Unless the context clearly requires otherwise, throughout the description and the claims, the words “comprise,” “comprising,” and the like are to be construed in an inclusive sense, as opposed to an exclusive or exhaustive sense—that is to say, in the sense of “including, but not limited to.” As used herein, the terms “connected,” “coupled,” and any variants thereof mean any connection or coupling, either direct or indirect, between two or more elements; the coupling or connection between the elements can be physical, logical, or a combination thereof. Additionally, the words “herein,” “above,” “below,” and words of similar import can refer to this application as a whole and not to any particular portions of this application. Where context permits, words in the above Detailed Description using the singular or plural number may also include the plural or singular number, respectively. The word “or” in reference to a list of two or more items covers all of the following interpretations of the word: any of the items in the list, all of the items in the list, and any combination of the items in the list. The term “module” refers broadly to software components, firmware components, and/or hardware components.

While specific examples of technology are described above for illustrative purposes, various equivalent modifications are possible within the scope of the invention, as those skilled in the relevant art will recognize. For example, while processes or blocks are presented in a given order, alternative implementations can perform routines having steps, or employ systems having blocks, in a different order, and some processes or blocks may be deleted, moved, added, subdivided, combined, and/or modified to provide alternative or sub-combinations. Each of these processes or blocks can be implemented in a variety of different ways. Also, while processes or blocks are at times shown as being performed in series, these processes or blocks can instead be performed or implemented in parallel, or can be performed at different times. Further, any specific numbers noted herein are only examples such that alternative implementations can employ differing values or ranges.

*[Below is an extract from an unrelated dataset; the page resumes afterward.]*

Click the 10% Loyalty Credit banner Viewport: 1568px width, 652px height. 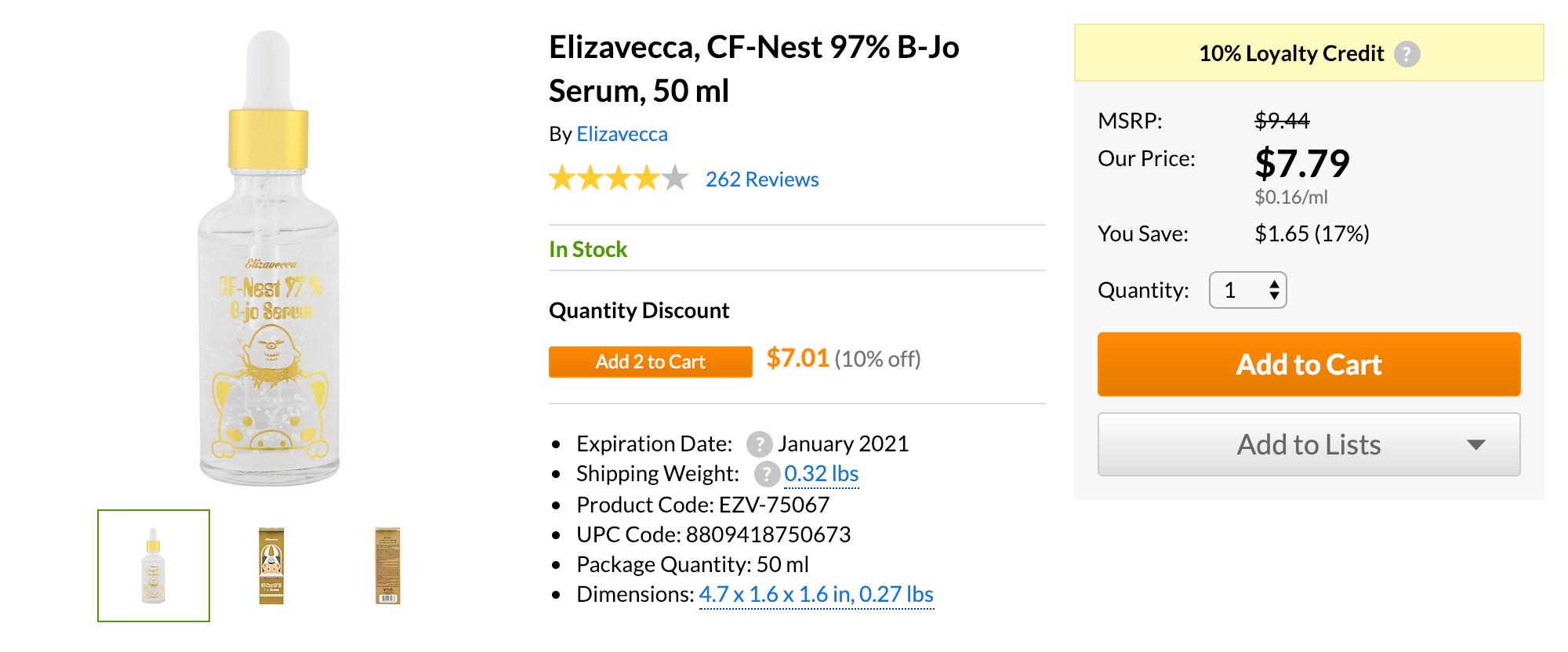[x=1309, y=53]

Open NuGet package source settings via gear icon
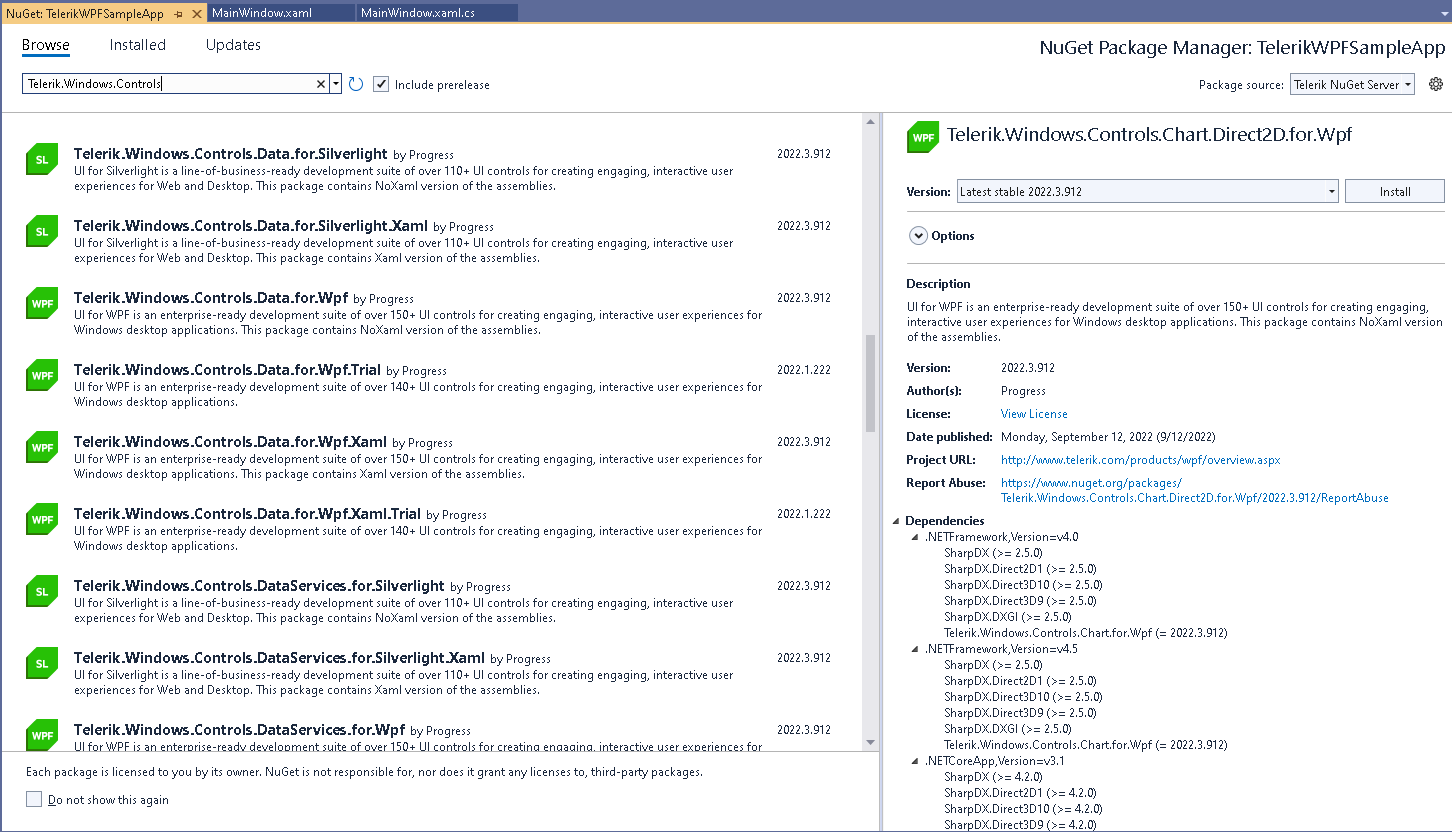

Details of the disclosed implementations can vary considerably in specific implementations while still being encompassed by the disclosed teachings. As noted above, particular terminology used when describing features or aspects of the invention should not be taken to imply that the terminology is being redefined herein to be restricted to any specific characteristics, features, or aspects of the invention with which that terminology is associated. In general, the terms used in the following claims should not be construed to limit the invention to the specific examples disclosed herein, unless the above Detailed Description explicitly defines such terms. Accordingly, the actual scope of the invention encompasses not only the disclosed examples but also all equivalent ways of practicing or implementing the invention under the claims. Some alternative implementations can include additional elements to those implementations described above or include fewer elements.

Any patents and applications and other references noted above, and any that may be listed in accompanying filing papers, are incorporated herein by reference in their entireties, except for any subject matter disclaimers or disavowals, and except to the extent that the incorporated material is inconsistent with the express disclosure herein, in which case the language in this disclosure controls. Aspects of the invention can be modified to employ the systems, functions, and concepts of the various references described above to provide yet further implementations of the invention.

To reduce the number of claims, certain implementations are presented below in certain claim forms, but the applicant contemplates various aspects of an invention in other forms. For example, aspects of a claim can be recited in a means-plus-function form or in other forms, such as being embodied in a computer-readable medium. A claim intended to be interpreted as a means-plus-function claim will use the words “means for.” However, the use of the term “for” in any other context is not intended to invoke a similar interpretation. The applicant reserves the right to pursue such additional claim forms either in this application or in a continuing application.